A Redditor Reminisces on Outrunning the 2004 Tsunami
“Never Forget” is often the immediate reflection on devastating tragedy, but as the media and its consumers move on in an information-saturated world, it becomes increasingly easy to forget the past.
After the jump, redditor warium recounts how he and his family outran the 2004 Indian Ocean earthquake and tsunami. With the relative lack of first-hand English-language accounts, it sheds new light on just how horrifying and unprepared many locations are for natural disaster.

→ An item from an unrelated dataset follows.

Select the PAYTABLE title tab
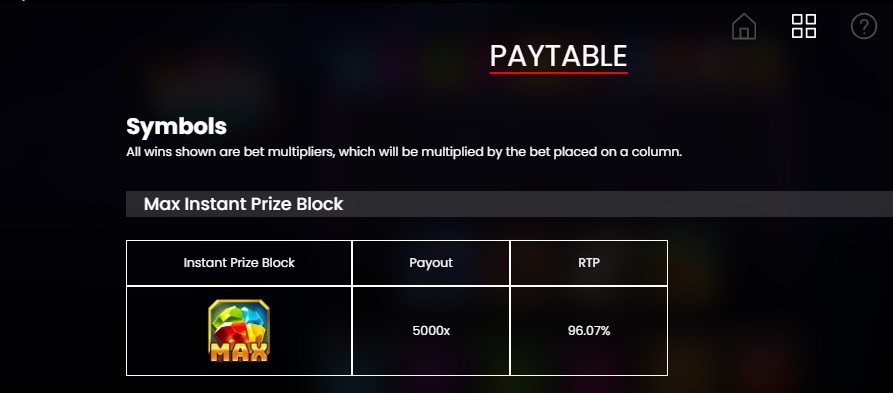 [558, 56]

[A]t this point we still don’t know what is going on, but then slowly we see water starting to trickle up, and all of a sudden the water is all around us, and is about 1 meter (3 feet) form our floor. When the first real wave came up to us, it his the outer wall of the hotel. 50cm of reinforced concrete, and it snapped like a cracker. Luckily it took most of the force so only some of the hotels walls broke, and it remained standing. The water stayed up like that for what seemed like forever.

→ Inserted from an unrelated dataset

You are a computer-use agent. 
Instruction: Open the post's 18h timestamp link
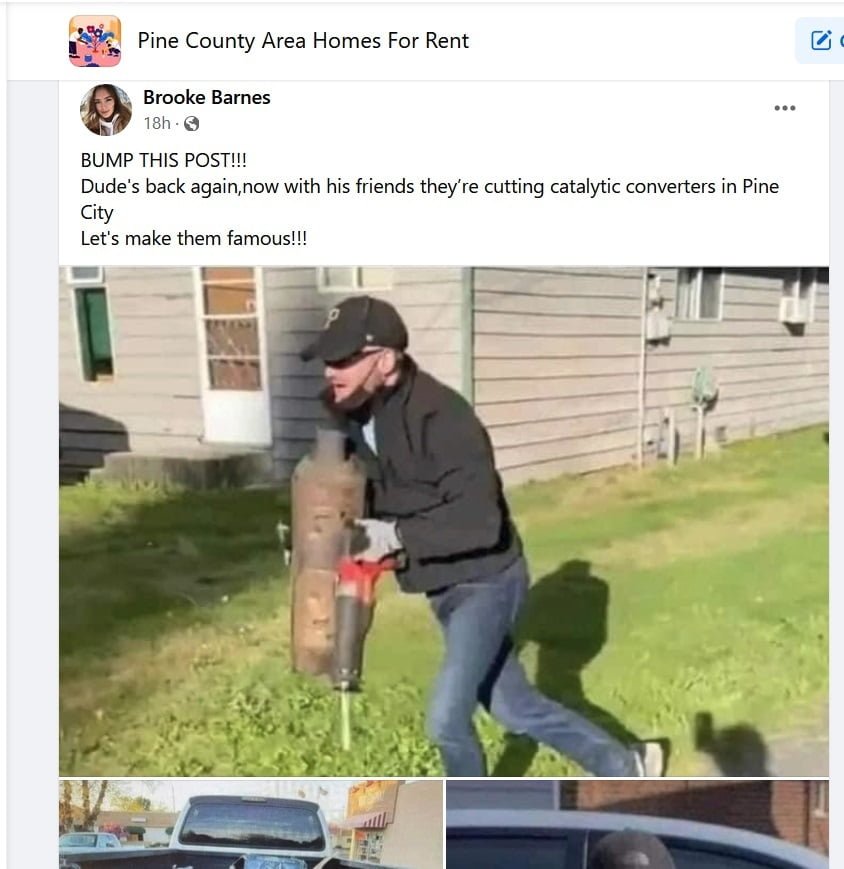click(157, 123)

Then it started to go down again. When it was a bid down, we didnt know what to do, but in comes the police and tells us that another wave is coming and that we have to make a run for it. So we did, i just started to run as fast as i could, through peoples gardens, bushes and mostly anything, just trying to get away from the water, that was rising again behind me. I then realize that i was running by myself, and had outrun everyone else. It is then that i realize that i can keep going on my own or i can run back towards the water and my family. I do the later. My dad is carrying the boy, my mom had hurt her foot, and my sister was only 12 at the time. So i had to slow down and help them. I was 17 at the time.
Fellow redditor Chairboy, who tragically lost his brother and his brother’s girlfriend in the disaster, also noted:
250k is just a number without context, and I some days I look around and feel shocked that the world has just ‘moved on’. I know there’s no alternative, we have to move on after events, but it feels like everything should be… different.